Strategy formation in the innovation and market domain: emergent or deliberate?
Abstract
Purpose
The purpose of this paper is to study the nature of the strategy formation and its impact on firm performance in relation to market development and product innovation.
Design/methodology/approach
The paper is based on an empirical study of 91 Austrian SMEs which covers a time period of ten years. Strategy formation was captured by an analysis of strategic intentions and corresponding actions in two surveys carried out in 1995 and 2003.
Findings
The study finds no direct association between strategy formation and performance, though, emergent strategists had less often a growth orientation. Taking into account industry dynamics, shows, contrary to our expectations, that companies which employed an emergent market development strategy achieved higher sales growth in stable than in dynamic industries.
Originality/value
The question of the superiority of planned vs emergent strategies has a long debate in strategy formation literature. The authors contribute to this question by investigating the role of different information sources for the formation of market and product innovation strategies and its impact on the performance in different environments over a ten-year time period.

TASK BRIEF: Reproduce the abstract on strategy formation word for word, from its title through the final sentence.

DATA SHOWN:
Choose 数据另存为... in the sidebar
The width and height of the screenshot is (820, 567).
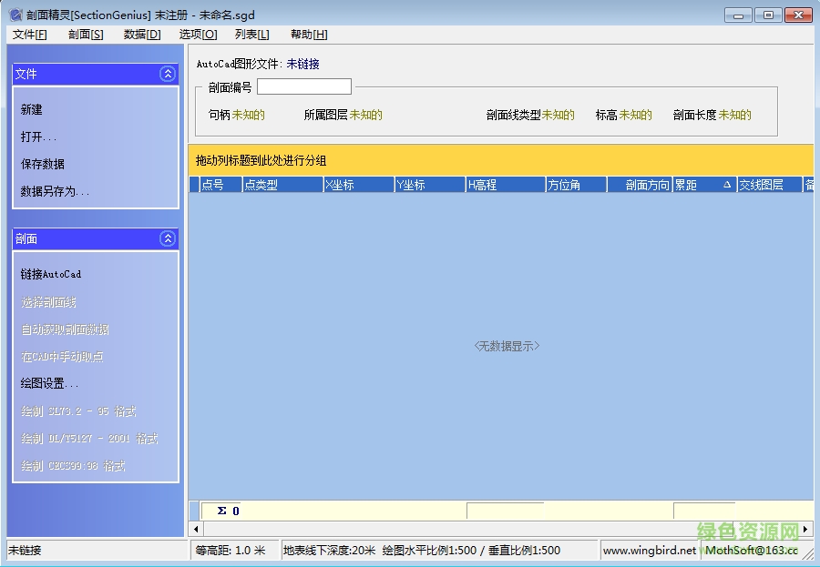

SOLUTION BELOW:
Strategy formation in the innovation and market domain: emergent or deliberate?
Abstract
Purpose
The purpose of this paper is to study the nature of the strategy formation and its impact on firm performance in relation to market development and product innovation.
Design/methodology/approach
The paper is based on an empirical study of 91 Austrian SMEs which covers a time period of ten years. Strategy formation was captured by an analysis of strategic intentions and corresponding actions in two surveys carried out in 1995 and 2003.
Findings
The study finds no direct association between strategy formation and performance, though, emergent strategists had less often a growth orientation. Taking into account industry dynamics, shows, contrary to our expectations, that companies which employed an emergent market development strategy achieved higher sales growth in stable than in dynamic industries.
Originality/value
The question of the superiority of planned vs emergent strategies has a long debate in strategy formation literature. The authors contribute to this question by investigating the role of different information sources for the formation of market and product innovation strategies and its impact on the performance in different environments over a ten-year time period.